Problem details »
Count the lines in the entries below that contain the string "under", with case treated as significant. Output only the number.

Material for the task »
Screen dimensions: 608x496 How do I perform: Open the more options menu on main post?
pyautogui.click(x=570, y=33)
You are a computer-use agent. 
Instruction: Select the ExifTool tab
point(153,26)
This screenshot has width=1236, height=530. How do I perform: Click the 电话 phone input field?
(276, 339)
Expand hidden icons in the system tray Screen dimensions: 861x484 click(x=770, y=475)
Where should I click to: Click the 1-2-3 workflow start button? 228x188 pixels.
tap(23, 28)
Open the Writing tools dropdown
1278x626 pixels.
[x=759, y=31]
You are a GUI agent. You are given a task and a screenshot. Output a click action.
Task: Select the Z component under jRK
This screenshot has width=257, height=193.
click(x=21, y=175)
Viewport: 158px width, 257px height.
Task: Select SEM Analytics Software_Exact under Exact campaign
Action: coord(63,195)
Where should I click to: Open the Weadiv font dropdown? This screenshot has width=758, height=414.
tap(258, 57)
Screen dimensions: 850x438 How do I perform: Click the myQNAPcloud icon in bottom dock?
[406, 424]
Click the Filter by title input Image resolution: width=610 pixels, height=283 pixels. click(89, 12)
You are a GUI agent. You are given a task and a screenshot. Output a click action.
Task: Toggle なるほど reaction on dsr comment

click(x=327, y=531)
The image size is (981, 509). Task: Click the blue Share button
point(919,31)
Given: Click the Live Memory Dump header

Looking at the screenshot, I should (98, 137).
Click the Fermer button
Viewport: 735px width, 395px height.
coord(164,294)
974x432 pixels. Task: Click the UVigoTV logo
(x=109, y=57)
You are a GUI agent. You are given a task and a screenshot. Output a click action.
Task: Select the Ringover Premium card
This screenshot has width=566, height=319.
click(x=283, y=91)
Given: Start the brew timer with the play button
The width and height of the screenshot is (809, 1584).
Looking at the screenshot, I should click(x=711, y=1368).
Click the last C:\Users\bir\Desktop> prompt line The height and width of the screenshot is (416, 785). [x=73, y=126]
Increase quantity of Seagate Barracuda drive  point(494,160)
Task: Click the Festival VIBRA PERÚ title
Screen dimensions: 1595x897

Solution »
2